User problems are of the type: "I want to know when my computer connects to a wifi network" or "I want to know when I have an appointment coming up without opening a calendar application" or "I want to know when I have new email without opening my email client". And I don't care whether that's implemented in the back-end with DBus messages, shared memory, small applets that use inotify to watch mbox files, or whatever. It doesn't matter to me, the user what the desktop environment & application developer do to solve my problem.


Not directly, but it does matter indirectly, and that's what you're ignoring. Because of GNOME's my-way-or-the-highway approach to this particular issue, developers now have to go out of their way to support multiple APIs for something as elementary and basic as as this, meaning additional work, additional code, and thus, additional room for bugs. This WILL matter to users, even if they don't know about it or can't put it into words.

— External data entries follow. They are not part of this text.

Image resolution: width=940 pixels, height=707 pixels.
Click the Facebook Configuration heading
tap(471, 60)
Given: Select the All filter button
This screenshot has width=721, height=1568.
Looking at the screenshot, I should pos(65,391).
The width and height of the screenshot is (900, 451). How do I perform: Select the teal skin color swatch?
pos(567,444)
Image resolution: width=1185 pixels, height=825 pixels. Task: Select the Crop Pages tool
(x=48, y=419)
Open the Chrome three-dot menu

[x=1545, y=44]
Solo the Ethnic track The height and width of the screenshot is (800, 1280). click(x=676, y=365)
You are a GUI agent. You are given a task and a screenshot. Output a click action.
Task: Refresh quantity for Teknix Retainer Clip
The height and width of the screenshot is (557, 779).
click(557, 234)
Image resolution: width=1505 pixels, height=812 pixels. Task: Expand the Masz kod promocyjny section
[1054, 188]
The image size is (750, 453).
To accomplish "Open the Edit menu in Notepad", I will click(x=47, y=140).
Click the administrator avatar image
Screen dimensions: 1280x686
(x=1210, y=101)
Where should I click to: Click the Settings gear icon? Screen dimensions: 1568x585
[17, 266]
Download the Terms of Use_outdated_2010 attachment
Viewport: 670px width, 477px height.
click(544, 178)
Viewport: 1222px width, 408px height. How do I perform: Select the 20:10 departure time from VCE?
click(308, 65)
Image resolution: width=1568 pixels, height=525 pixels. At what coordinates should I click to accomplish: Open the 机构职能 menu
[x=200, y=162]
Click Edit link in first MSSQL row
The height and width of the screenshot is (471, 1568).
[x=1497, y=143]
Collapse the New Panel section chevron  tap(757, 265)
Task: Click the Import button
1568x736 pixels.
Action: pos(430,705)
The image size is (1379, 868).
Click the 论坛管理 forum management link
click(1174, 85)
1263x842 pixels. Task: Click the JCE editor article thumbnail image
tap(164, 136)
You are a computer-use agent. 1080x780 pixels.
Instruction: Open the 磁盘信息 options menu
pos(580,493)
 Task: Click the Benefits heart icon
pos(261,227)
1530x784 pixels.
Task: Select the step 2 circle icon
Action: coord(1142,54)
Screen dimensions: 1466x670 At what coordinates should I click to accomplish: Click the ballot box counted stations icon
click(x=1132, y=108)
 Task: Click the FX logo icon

Worse yet - it may mean some developers will choose to ignore one implementation, which will also adversely affect users. They may think "screw this" and stick to Xembed, which will also adversely affect users. Especially now that the most popular desktop distribution is going all-out with Unity, you might see developers giving the virtual finger to GNOME, which will - again - adversely affect your users.

This is an element that I've been missing from GNOME's side of the story, and it's the element that actually matters. KDE gets this - interoperability benefits users, even if that means that KDE developers must swallow their pride and use something that could be a bit sub-par or didn't originate from within KDE.

As a user, it looks like to me that GNOME simply can't stand Ubuntu going with Unity - and that's fine. You have the right to be unhappy with this. However, fighting this out in a way that hurts users is bad - and antithetical to the values of Free/open source software. This is behaviour I come to expect from Apple and Microsoft - not from the Free software community.